▶ _STATED GOAL_:
Gather every line of the records below that contains the string "Open". List each of those lines in full.

▶ _Data for locating words and elements_:

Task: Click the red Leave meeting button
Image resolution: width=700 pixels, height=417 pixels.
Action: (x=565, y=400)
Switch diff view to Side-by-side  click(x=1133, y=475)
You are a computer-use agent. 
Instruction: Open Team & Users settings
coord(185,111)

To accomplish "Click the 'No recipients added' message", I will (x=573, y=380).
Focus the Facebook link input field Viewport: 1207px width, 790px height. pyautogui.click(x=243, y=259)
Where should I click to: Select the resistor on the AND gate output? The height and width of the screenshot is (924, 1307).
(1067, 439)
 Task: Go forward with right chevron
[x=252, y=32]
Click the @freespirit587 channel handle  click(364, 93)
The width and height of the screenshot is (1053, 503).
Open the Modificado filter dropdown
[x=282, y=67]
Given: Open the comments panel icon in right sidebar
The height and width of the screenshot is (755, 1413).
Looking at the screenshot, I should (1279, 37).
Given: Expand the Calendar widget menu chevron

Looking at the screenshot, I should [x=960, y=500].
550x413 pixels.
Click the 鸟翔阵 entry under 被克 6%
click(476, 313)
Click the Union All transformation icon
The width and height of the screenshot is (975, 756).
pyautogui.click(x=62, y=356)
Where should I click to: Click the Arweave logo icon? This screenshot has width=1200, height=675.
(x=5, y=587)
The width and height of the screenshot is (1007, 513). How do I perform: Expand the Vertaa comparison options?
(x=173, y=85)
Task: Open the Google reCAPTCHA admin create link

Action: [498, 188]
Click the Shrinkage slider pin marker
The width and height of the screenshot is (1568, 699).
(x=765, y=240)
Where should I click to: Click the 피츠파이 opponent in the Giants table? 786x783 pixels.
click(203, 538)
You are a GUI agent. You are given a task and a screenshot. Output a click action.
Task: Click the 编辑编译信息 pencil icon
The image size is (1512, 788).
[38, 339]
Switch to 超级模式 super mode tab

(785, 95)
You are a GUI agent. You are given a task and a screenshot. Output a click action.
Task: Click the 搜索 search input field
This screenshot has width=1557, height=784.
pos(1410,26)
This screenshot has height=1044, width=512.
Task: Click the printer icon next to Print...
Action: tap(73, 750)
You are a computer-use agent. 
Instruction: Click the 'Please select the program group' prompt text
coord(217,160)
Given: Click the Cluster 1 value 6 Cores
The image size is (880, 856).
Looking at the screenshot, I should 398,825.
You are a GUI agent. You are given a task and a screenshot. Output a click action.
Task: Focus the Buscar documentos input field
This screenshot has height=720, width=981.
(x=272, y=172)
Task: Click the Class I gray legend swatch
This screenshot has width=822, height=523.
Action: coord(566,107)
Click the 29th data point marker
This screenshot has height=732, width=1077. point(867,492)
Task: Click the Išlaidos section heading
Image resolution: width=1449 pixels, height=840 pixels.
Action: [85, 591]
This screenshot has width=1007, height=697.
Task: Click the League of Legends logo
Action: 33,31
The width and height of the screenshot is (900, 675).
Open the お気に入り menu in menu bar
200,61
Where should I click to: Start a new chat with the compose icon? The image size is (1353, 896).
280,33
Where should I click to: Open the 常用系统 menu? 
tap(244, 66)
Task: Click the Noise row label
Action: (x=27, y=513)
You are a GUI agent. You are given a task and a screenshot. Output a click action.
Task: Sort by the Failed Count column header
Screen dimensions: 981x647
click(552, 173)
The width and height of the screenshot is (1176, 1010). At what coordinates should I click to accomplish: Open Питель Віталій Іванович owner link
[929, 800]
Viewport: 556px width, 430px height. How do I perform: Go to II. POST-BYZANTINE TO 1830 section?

▶ _SOLUTION FOR THIS EXERCISE_:
Instruction: Open Team & Users settings
Open the Modificado filter dropdown
Given: Open the comments panel icon in right sidebar
Task: Open the Google reCAPTCHA admin create link
Open the お気に入り menu in menu bar
Where should I click to: Open the 常用系统 menu? 
The width and height of the screenshot is (1176, 1010). At what coordinates should I click to accomplish: Open Питель Віталій Іванович owner link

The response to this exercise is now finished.